CURATOR'S CHOICE: DAVID PYE
/GRETA BERTRAM, CURATOR
David Pye (1914-1993) was an accomplished wood-turner and carver. He trained at the Architectural Association and, reacting against the trend for concrete, specialised in wooden buildings. He went on to become Professor of Furniture Design at the Royal College of Art 1964-1974, during which time he wrote his two major works on the theory of design and handcraft: The Nature of Design (1964) and The Nature and Art of Workmanship (1968).
One of the things he is perhaps most well-known for is his fluted bowls, made on his specially designed ‘fluting engine’, primarily consisting of a turntable for the work to sit on, a cutter, and a pivot about which the cutter swings. The engine underwent several modifications from the 1950 prototype, used until the early 1960s, to a second design in use until the early 1980s; with a final modification which enabled the engine to cut either straight flutes or spiral flutes.
The Crafts Study Centre is lucky enough to hold the fluting engine and a wide selection of tools amongst its collections – although these are held elsewhere – in addition to a selection of wooden bowls and a dishes, and a group of small turned and engraved wooden boxes. We also hold notes on the design and use of the fluting engine, along with a set of photographs, to explain how it all worked and with advice on such things as centring the cuts, creating intersecting circles, tangential cuts and oval dishes.

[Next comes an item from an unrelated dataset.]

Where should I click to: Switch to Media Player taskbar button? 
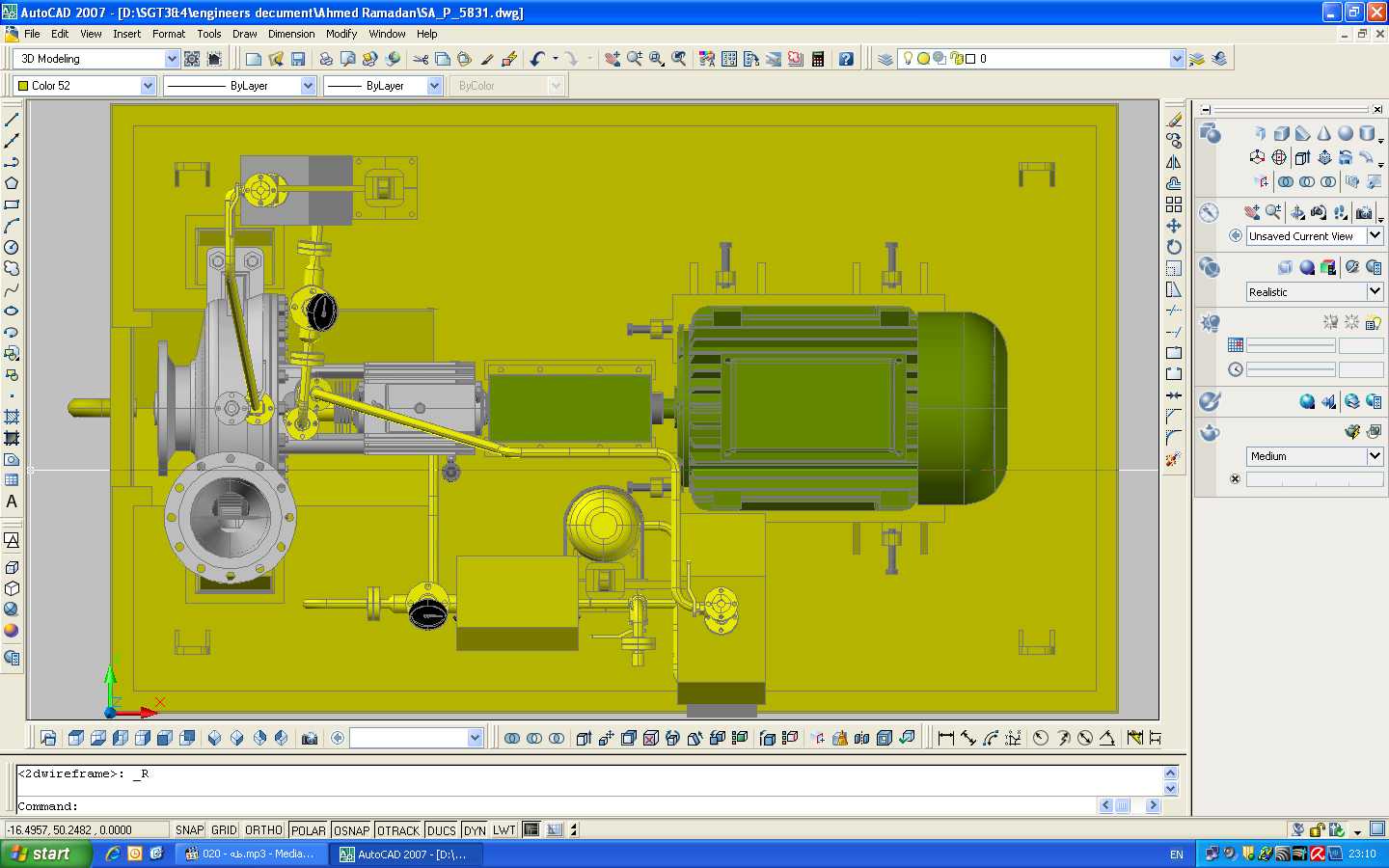pyautogui.click(x=251, y=854)
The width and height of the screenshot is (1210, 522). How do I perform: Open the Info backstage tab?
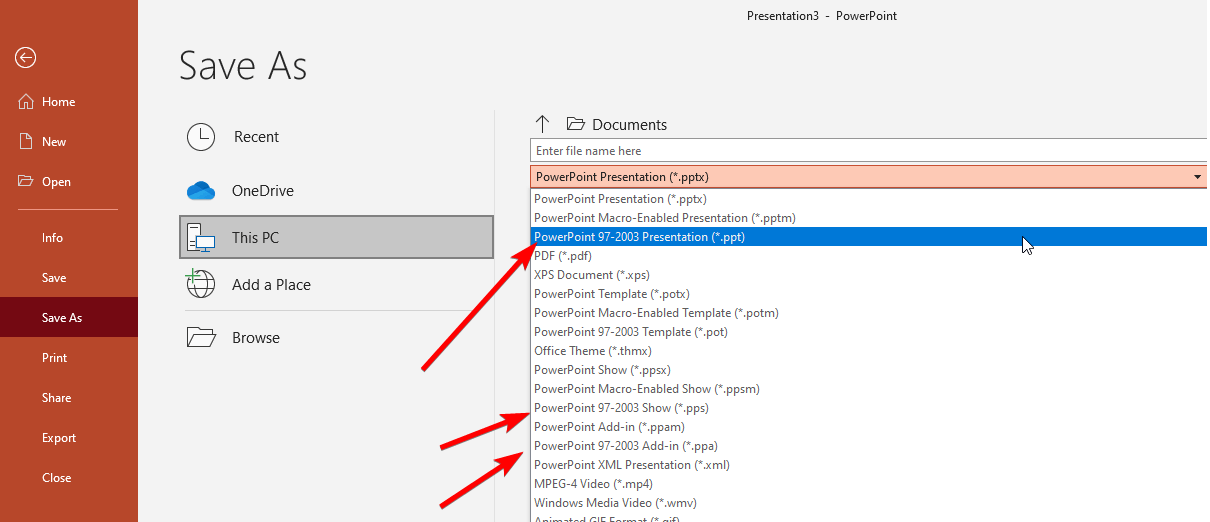tap(52, 238)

The works by Pye are some of my favourite pieces at the Crafts Study Centre and stand out from anything else that we have – and the more I look at them, the more detail I see and the more I like them. Groove after groove may sit side by side; there may be concentric rings of fluting slightly offset from one another; and grooves may be superimposed across one another. The texture of the grooves may complement or contrast with the pattern of the grain.
Pye worked in a wide range of woods – walnut, rosewood, cherry, wild service, lime, elm and so on for the dishes, and hardwoods such as cocobolo, kingswood, east African hardwood, brazilwood and apple for the boxes – and the design and choice of wood always complement one another. Shape and form are also key. Dishes may be oval, rectangular, double, as well as round. One of the most beautiful pieces is a dish shaped like a lily pad, with a groove which acts as a rest for the thumb.
In his notes, Pye commented: “I have perhaps made some very beautiful things by this technique in my time but – heaven forgive me – I have made some very horrible things too. The technique is capable of producing bowls and dishes even nastier than the worst that can be made by plain turning and that is saying something”. Thankfully, the Crafts Study Centre only holds the former.
I also find the turned wooden boxes exquisite. They have screw-top lids with wooden threads, which are a masterpiece of precision, and they are engraved with incredible patterns using the same techniques as with the fluting engine. These were achieved, as Pye wrote, by ‘superimposing eccentric cuts on radial cuts, using different cutters, different radii of the cutter, differing settings of the bolts in the mortices, and so on’. The possibilities, it seems, were endless.